Please reproduce the lines of the records below from the one holding "The width and height of the screenshot is (1200, 753)." through the one holding "Task: Select the PLAIN SASL mechanism badge", inclusive, skipping all pictures.

_Recorded information_.
______________________________

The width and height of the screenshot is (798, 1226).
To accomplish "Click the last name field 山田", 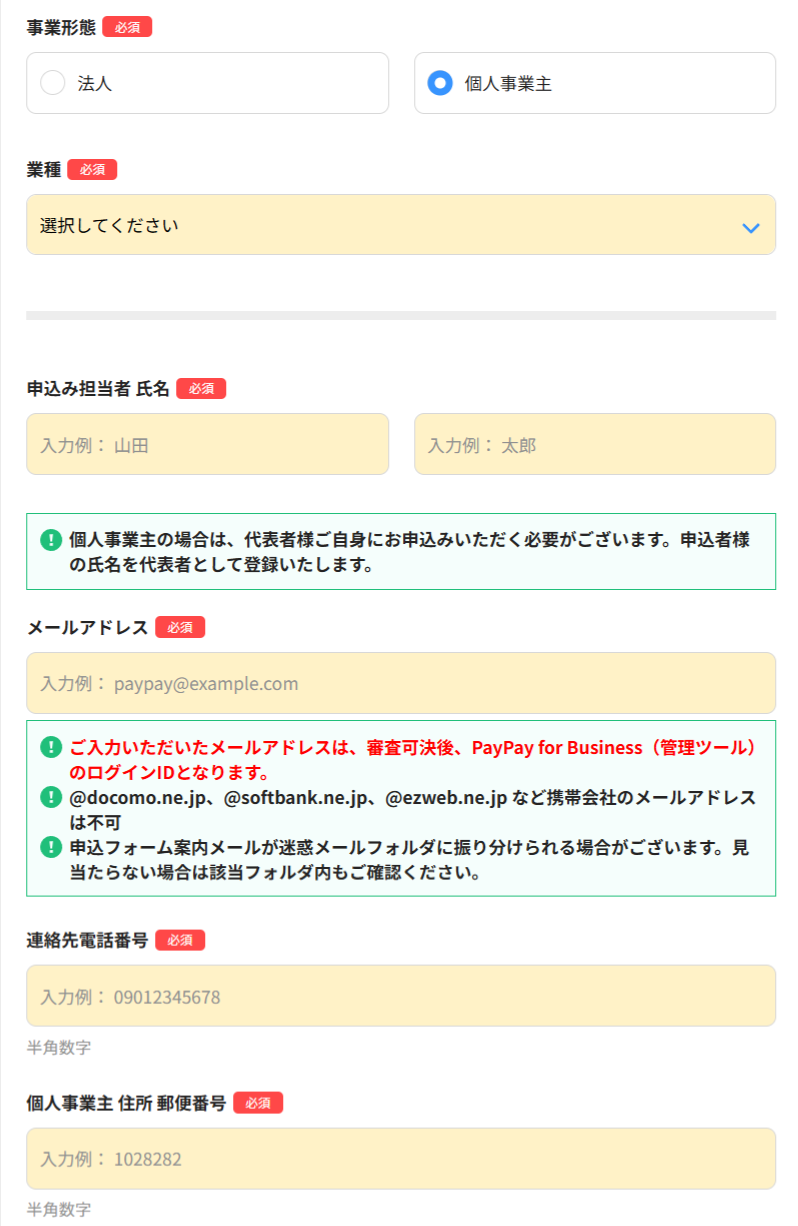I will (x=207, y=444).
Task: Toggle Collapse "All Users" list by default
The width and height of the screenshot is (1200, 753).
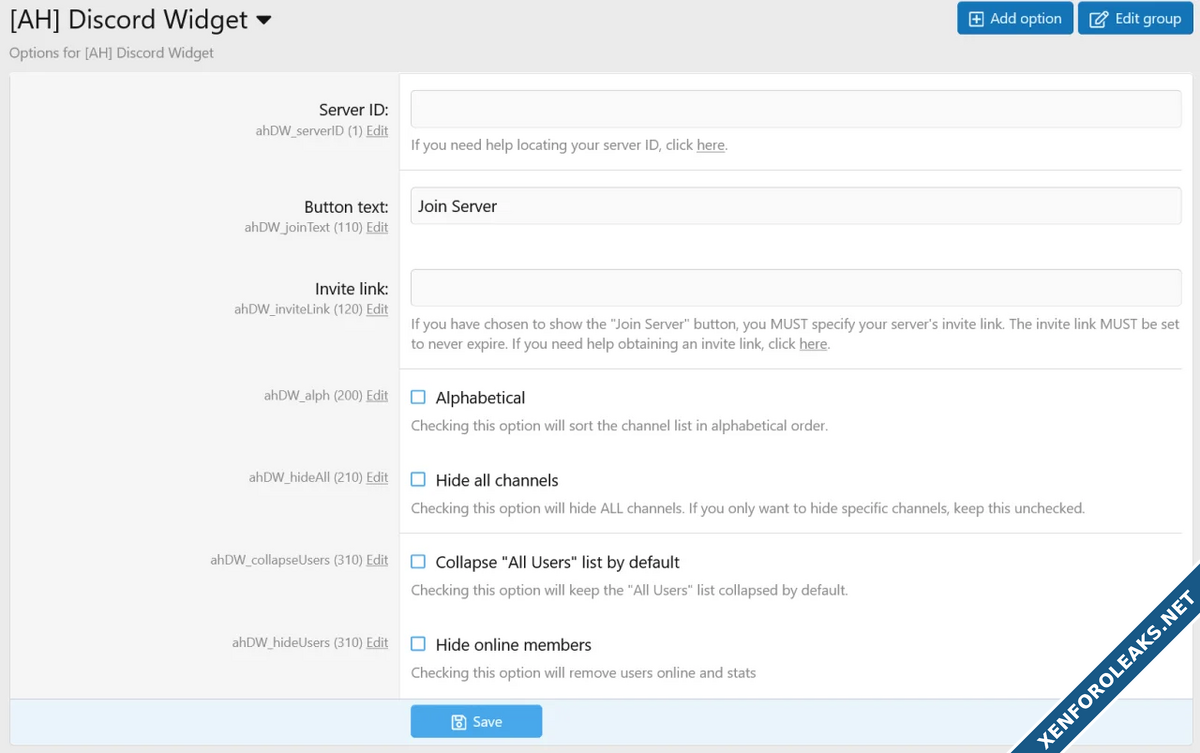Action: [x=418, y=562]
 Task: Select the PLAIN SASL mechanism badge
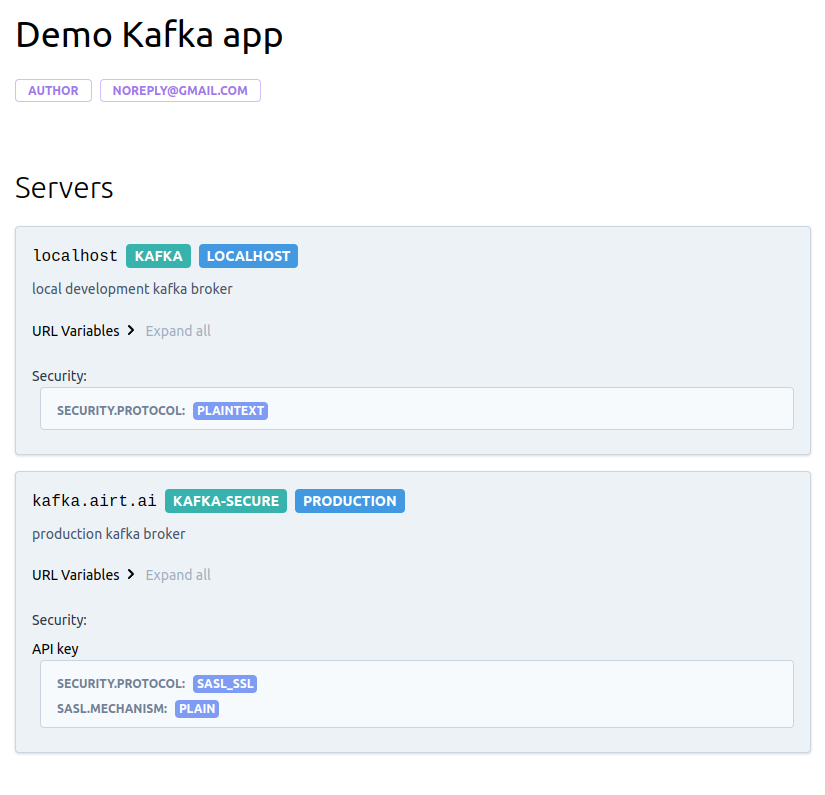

______________________________

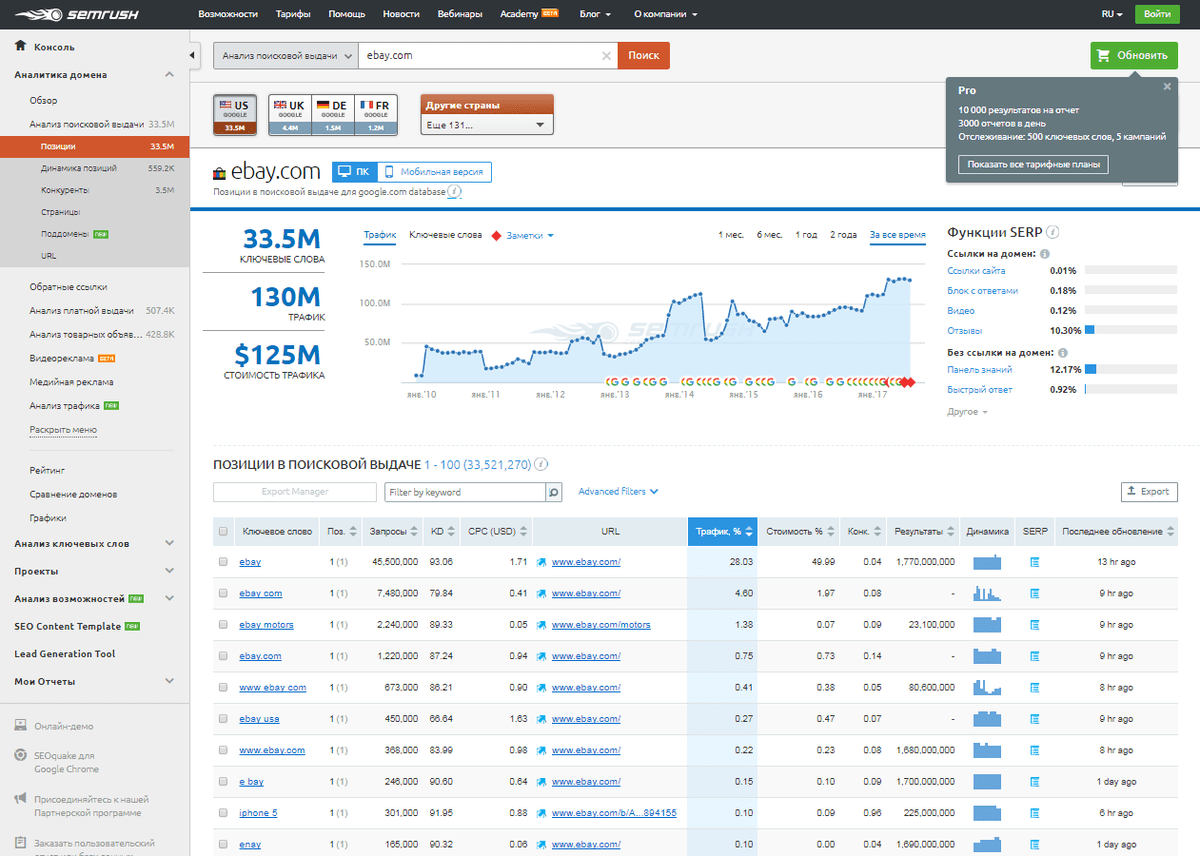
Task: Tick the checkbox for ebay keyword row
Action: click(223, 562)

______________________________

_Task result_.
The width and height of the screenshot is (1200, 753).
Action: [x=418, y=562]
 Task: Select the PLAIN SASL mechanism badge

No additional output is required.